My vs. Our

My last trip to Korea I had a friend explain to me why I can’t introduce family as “my mom, my dad, etc.” He said they use “our mom, our brother, etc.” I thought this really interesting and completely in contrast with the US.

I can’t speak Korean, but in learning the few phrases I have, I’ve already noticed a change in the mindset of Korea vs. US. In Korea, and probably most of Asia, the idea within the family is “OUR”, whereas in America, everything is “MY”. In Korea, within the family, everything is shared; house, money, food, child raising, parent caretaking. And it spills over into friendships; paying for meals, bringing back gifts from trips. Even something so simple as grabbing an extra coffee for coworkers in the morning regardless of whether or not you’ve asked. It’s IN THE CULTURE to think of others. I really love this. I find myself saying “my” and “mine” so often, and I see how it’s led me to be stingy with my money and possessions. It’s hard for me to freely give because I’m always looking out for #1. I wonder how our society might benefit from letting go of a possessive attitude to a shared attitude. I mean, it’s things…stuff, for cryin’ out loud.

I’m going to watch you watch me watch you watch me….

There are many ways the Chinese respond to seeing a foreigner like myself. You’ll most likely find yourself in a staring contest, to which I’ve become very good at, and intimidating as well. You have your ever-so-innocent laughing and pointing children yelling “Laowai, Mama, Laowaii!!” (“Laowai” means foreigner) It is for some as though an alien life force has landed among them and their jaw seems to hit the floor. (Can you blame them??? haha nah nah jk jk jk!!!) They might even walk a little closer to you to get a better look as though trying to see your pore size, unable to function any other part of their body amidst mind-boggling flabbergastion. (I think I just made that word up.) Most fumble for their phone in efforts to snap a pic to capture this moment as proof that people like me really do exist “and they’re here among us. Look!” I get random sentences in English like “How are you? I’m fine! hahaha” or “I’m going to the zoo today. hahahaha” The unfortunate part for them is that their accent jacks-up the sentence so badly it usually doesn’t register with me until they’re 10 meters behind me already.

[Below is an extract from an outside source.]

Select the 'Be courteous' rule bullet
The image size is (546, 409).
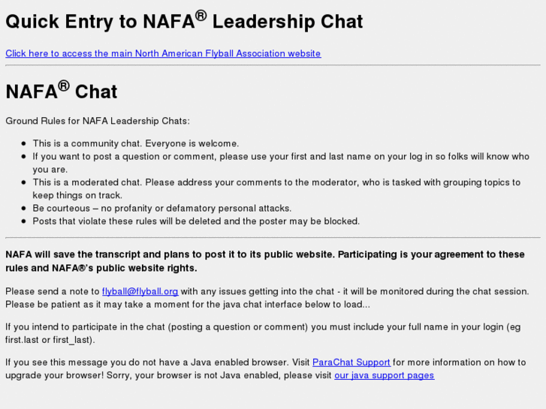click(x=161, y=208)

The funniest ones have been while I’m running or walking and the man (or woman) on the moped is staring so hard that as his eyes fixate on me and his path continues, he’s staring in the completely opposite direction he’s traveling, starts to veer into the oncoming traffic and almost dies. (or man walks into pole) This might be flattering anywhere else, but here, I’m no superstar or hot girl, just a phenomenon they’ve only seen on TV. Today, however, I had a little girl of about 10 yrs old, who was sitting in front of me at the coffee shop, turn to me and ask what time it was. How endearing! That takes guts!!! She was cute and I politely replied with a smile, “It’s 1:50.” I hope her mom was proud of her.

Today was my fasting-from-computer-and-apartment day. I woke up (30 min after alarm went off but still enough time to drink a cup of coffee and do my devos), worked out (clear day and not too chilly, perfect!), left the apartment (feeling like Amelia Earhart in my new black leather jacket with red scarf), went to church (to meet with churchmates AFTER their service for a small kine Bible study and encouragement), walked the entire city (with blisters to prove it), ate too much (I found a coffee shop AND a Subway! What??!!!), met another foreigner from London (who seems to hate it here), came home (and almost witnessed a death when the entire bus flew to the front b/c the driver slammed on his breaks for a pedestrian…one of these days I’m gong to video a ride to the store so you can have an idea of the madness that ensues on the roads here), read a book, and ate more sweets (that stupid chocolate cake is still lyin’ around here!)

Not a lot of deep thoughts, just a great day of people watching and watching people watch me.